Childhood favourites |
The daily conversations and online interaction with distant family and friends is hugely cheering - as was a SCWBI meet-up with writer friends, and an online wine tasting with my son. (We may have found ourselves short of paracetamol and disinfectant, but we were never going to get caught out with an empty wine rack...) So, what with all the FaceTimes, Skypes and Zooms, it's more a question of fitting everything in than trying to fill the hours.
And then, of course, there are the books. There's the pile of most-recently-bought adult novels, the dozens of others books I've always meant to re-read, and - greatest comfort of all - the children's classics. Who could be unhappy in the company of William, Pippi, the Moomins and the Borrowers? Nesbit, Farjeon, Lofting, Lynch - I could go on and on - and most of them lovely old illustrated copies I've been collecting all my life.

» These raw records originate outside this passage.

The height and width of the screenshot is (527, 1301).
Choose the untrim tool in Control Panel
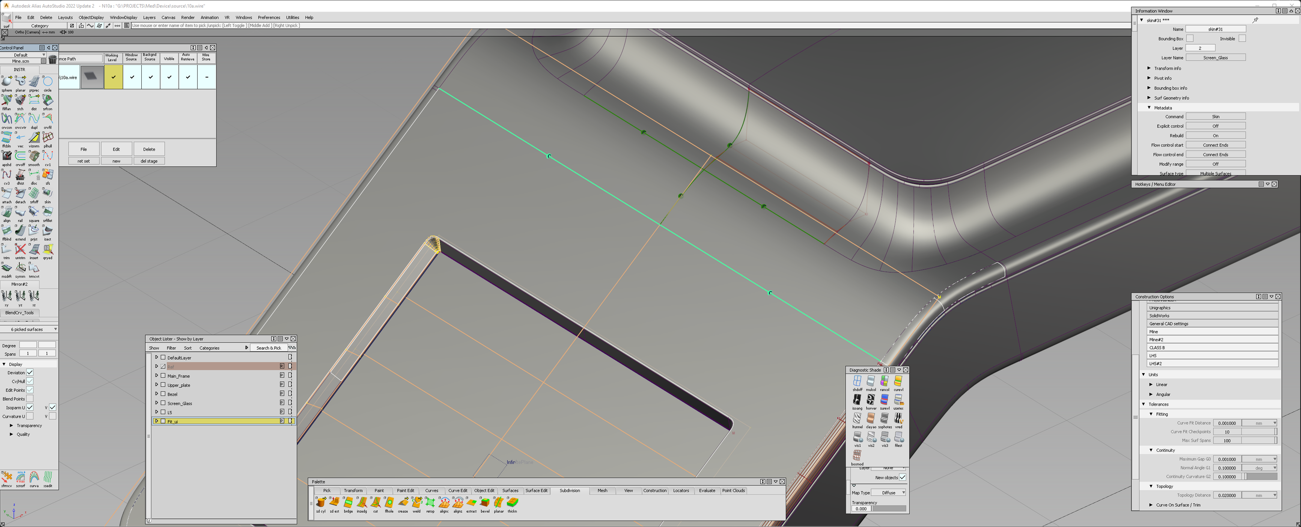[20, 250]
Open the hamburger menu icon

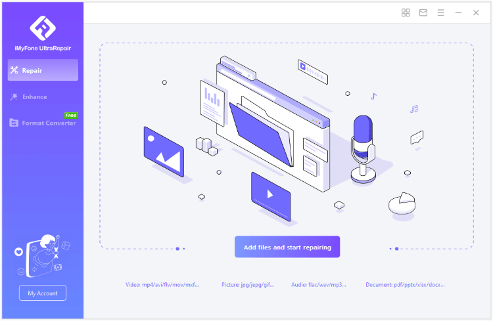[441, 12]
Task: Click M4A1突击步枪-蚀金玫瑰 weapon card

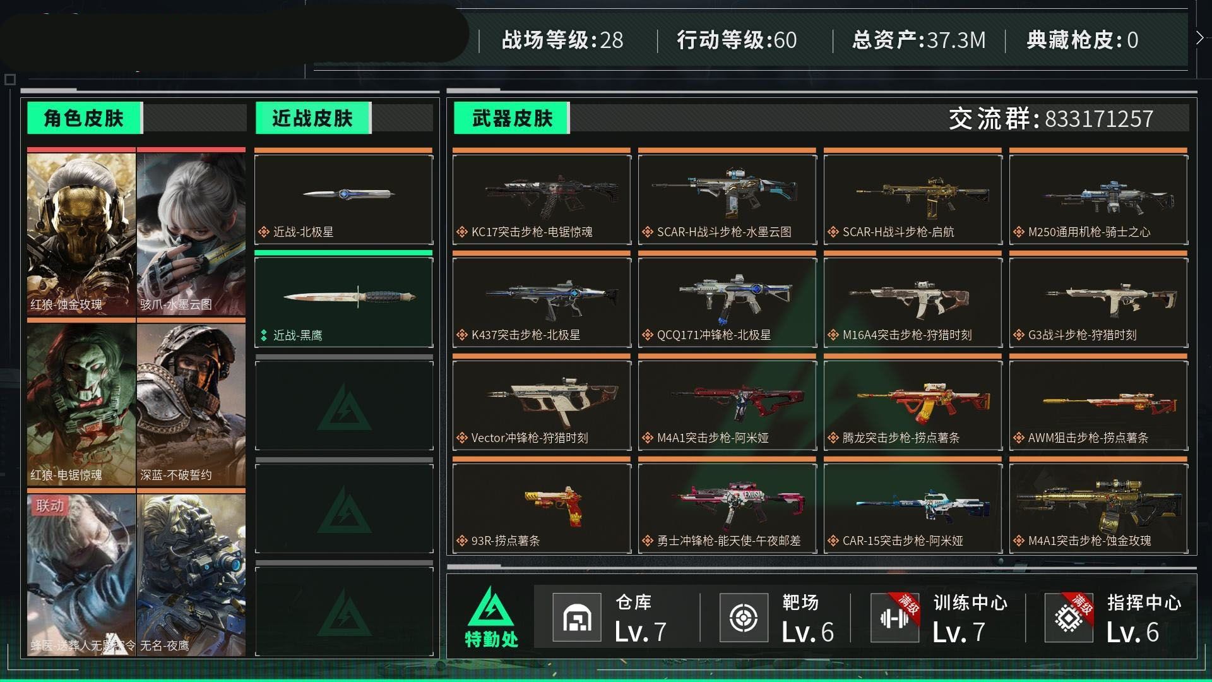Action: tap(1098, 508)
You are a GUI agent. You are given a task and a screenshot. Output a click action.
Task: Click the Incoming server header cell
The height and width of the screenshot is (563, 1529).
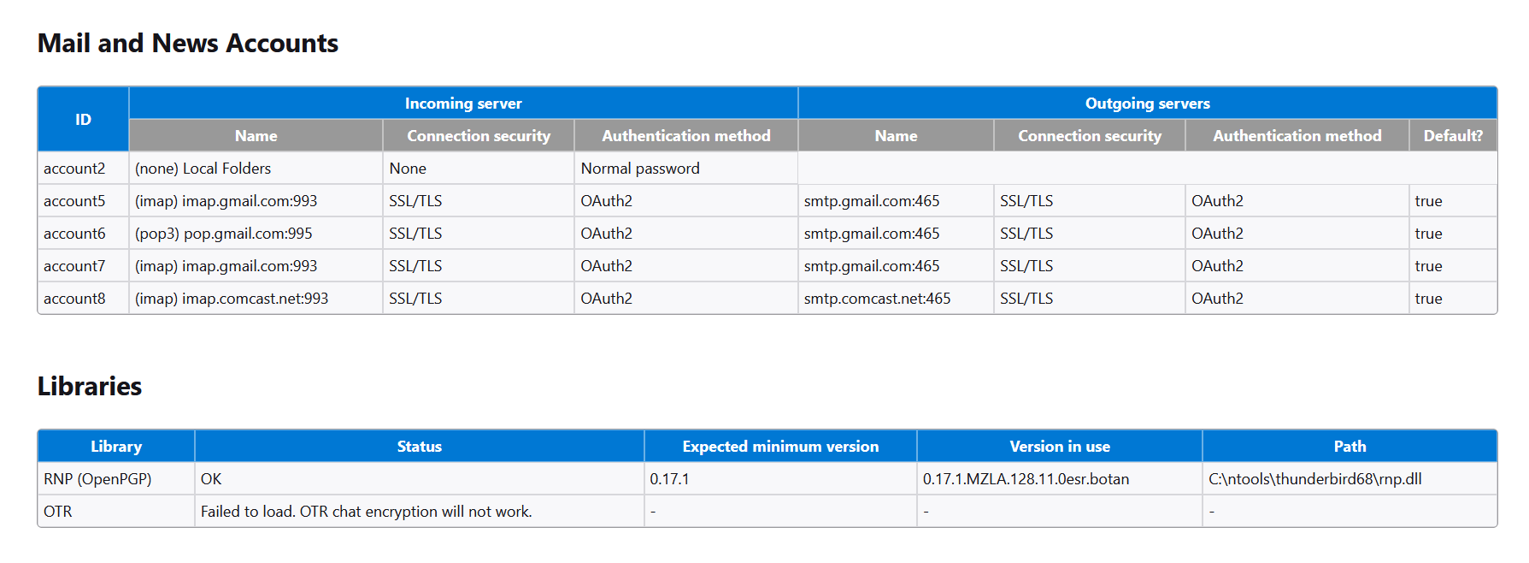pos(462,104)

There are some writers you can read at any age, and some you can't. Sorry, Sally Rooney (she's a good writer, the fault is mine, not hers) but I couldn't really connect with the characters in 'Normal People', so I moved on to Benjamin Black's 'The Silver Swan'. I'm a fan of Black (and his alter ego, John Banville - 'Mrs Osmond' is in the waiting pile) and I have a particularly soft spot for his weary pathologist, Quirke. And having suggested to Gloom that he might enjoy Anthony Powell's wonderfully dense and civilised 12-volume 'Dance to the Music of Time' - he is onto the second already - I'm now planning to re-read them all myself.
But first off the shelves was Patrick Leigh Fermor and 'The Violins of St Jacques'. He is my all-time favourite travel writer and this was his only novel, I think, but it's written in his usual glorious prose and deals, strangely enough, with a great natural disaster. Now I'm reading Maggie O'Farrell's 'The Distance Between Us' and from the first page her characters have grabbed me by the throat. Intriguing, complex, and hard to put down.
A Beardsley Venus |
A long time ago, in another country, I lived through times of great upheaval and fear. Then, my greatest worry was that I would die and leave my children without their mother. Now that I'm old, and have no fear of death, I still worry about my children and my grandchildren. But one of the benefits of this enforced isolation (apart from the random acts of kindness by friends and neighbours: the unexpected present, the newspaper or plate of scones left on the doorstep) has been the chance to catch my breath, to go through books and papers, and rediscover things - like a commonplace book that I kept in that earlier, uncertain time. Quite a few entries deal with death, but I find them as apt, and as comforting, now as I did then. This from Kahlil Gibran:
For what is it to die but to stand naked in the wind and melt into the sun....
....And when the earth shall claim my limbs, then shall I truly dance.
Either way, when this is all over, I intend to dance.